By Ebenyin Love
Ever wondered how a parent will be without speaking to his/her first child despite conceiving and given birth to the child? Well, that actually do happen in the Wodaabe tribe.
The tribe which migrated through much of the Sahel from northern Cameroon to Chad, Niger Republic, and northeast Nigeria, do not allow parents to talk directly to their two first born children, who will often be cared for by their grandparents.
The tribe also forbids husband and wife to hold hands or speak in a personal manner with each other in during daylight.
According to WIKIPEDIA, the number of Wodaabe was estimated in 2001 to be 100,000. They are known for their elaborate attire and rich cultural ceremonies. They are also known as the Mbororo or Bororo.

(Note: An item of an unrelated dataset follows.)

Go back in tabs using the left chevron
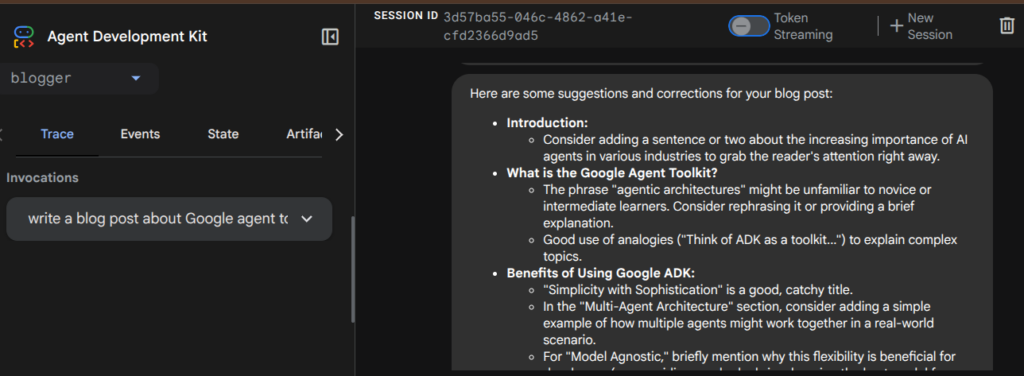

The Wodaabe speak the Fula language and don’t use a written language. In the Fula language, woɗa means “taboo”, and Woɗaaɓe means “people of the taboo”. This is sometimes translated as “those who respect taboos”, a reference to the Wodaabe isolation from broader Fulbe culture, and their contention that they retain “older” traditions than their Fulbe neighbors. In contrast, other Fulbe as well as other ethnic groups sometimes refer to the Wodaabe as “Mbororo”, a sometimes pejorative name, translated into English as “Cattle Fulani”, and meaning “those who dwell in cattle camps”.
According to CULTURAL SURVIVAL, the Wodaabe divide themselves into 15 lineage groups. Membership is based on both blood-lines and traveling together in the dry season.
Membership in a lineage groups determines who can marry whom. The only marriages that may occur between members of the same groups are Koobegal marriages arranged during the partners’ childhood and formally recognized by the council of elders. Subsequent Teegal marriages are by choice of the partners.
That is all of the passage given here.